▶ WRITTEN TASK: Rename "text line" to "label" in the part that opens with the line containing "Given: Click the" and closes with the line containing "Looking at the". Give only those lines, leave out the pictures, and keep everything else unchanged.

▶ DATA RECORDS:
_____

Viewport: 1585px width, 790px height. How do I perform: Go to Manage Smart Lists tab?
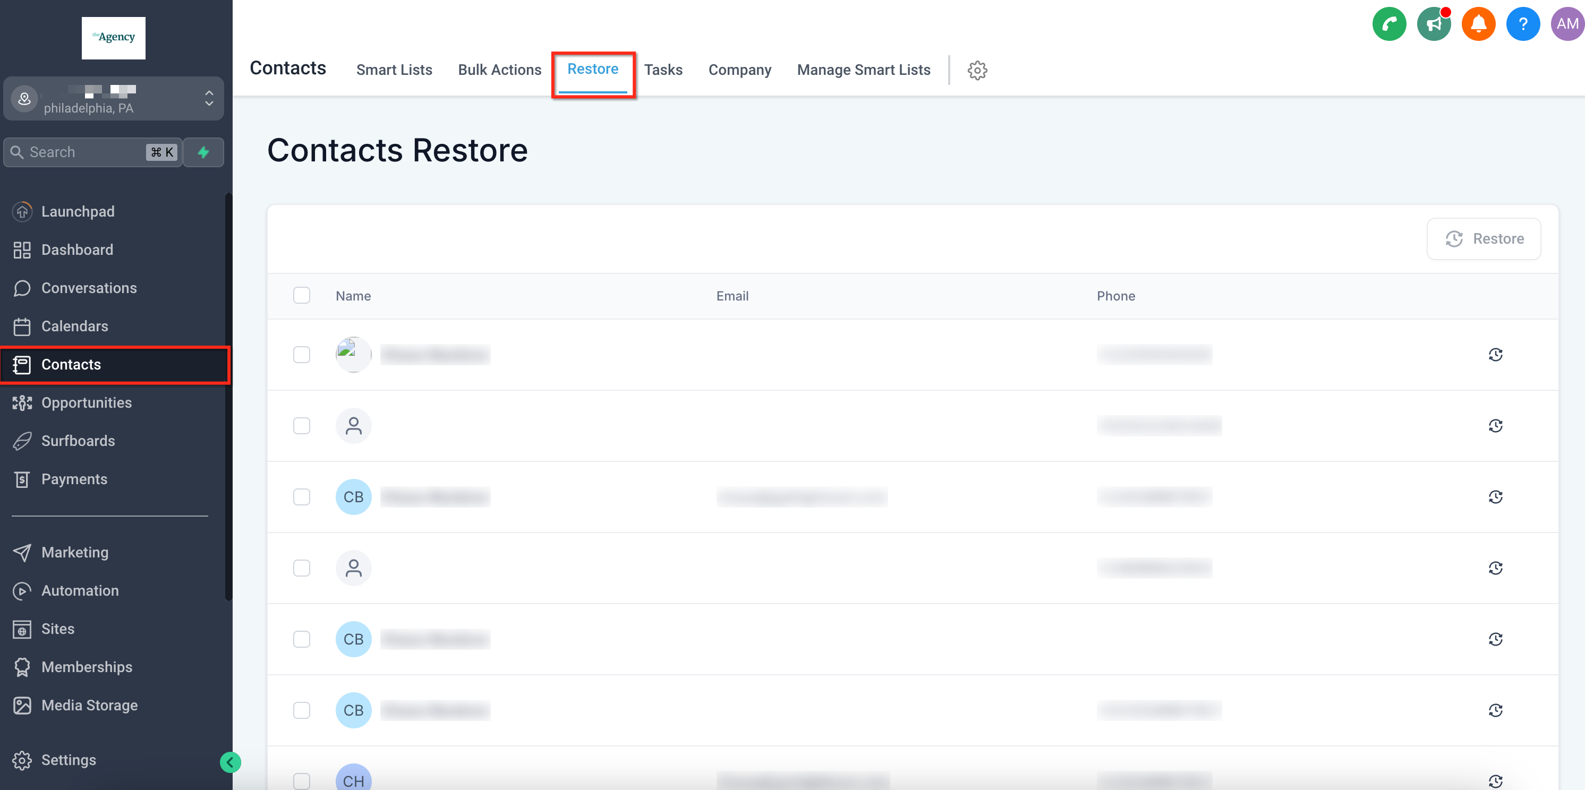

_____

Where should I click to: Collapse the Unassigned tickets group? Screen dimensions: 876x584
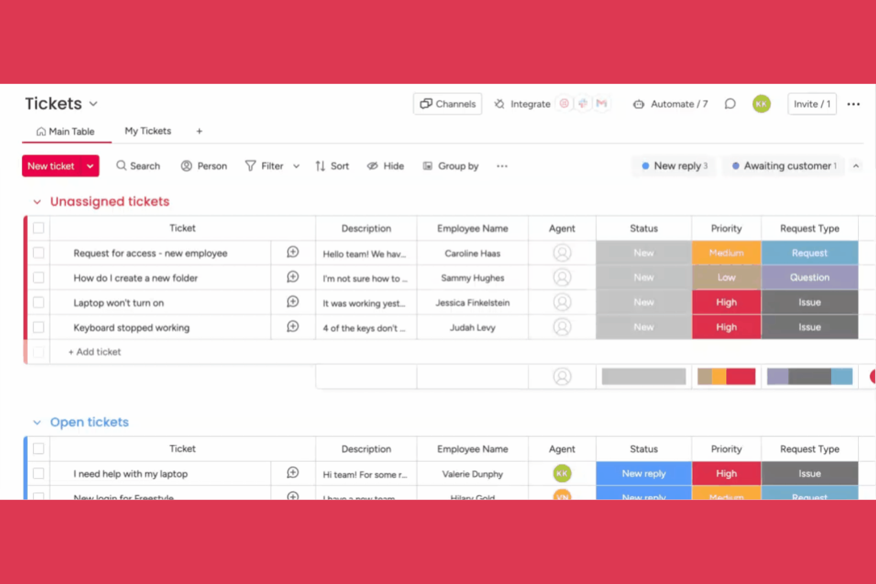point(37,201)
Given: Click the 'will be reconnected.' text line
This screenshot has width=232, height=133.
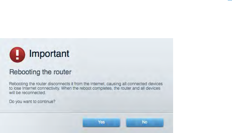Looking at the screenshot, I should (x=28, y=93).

_____

▶ COMPLETE RESPONSE:
Given: Click the 'will be reconnected.' label
This screenshot has width=232, height=133.
Looking at the screenshot, I should (x=28, y=93).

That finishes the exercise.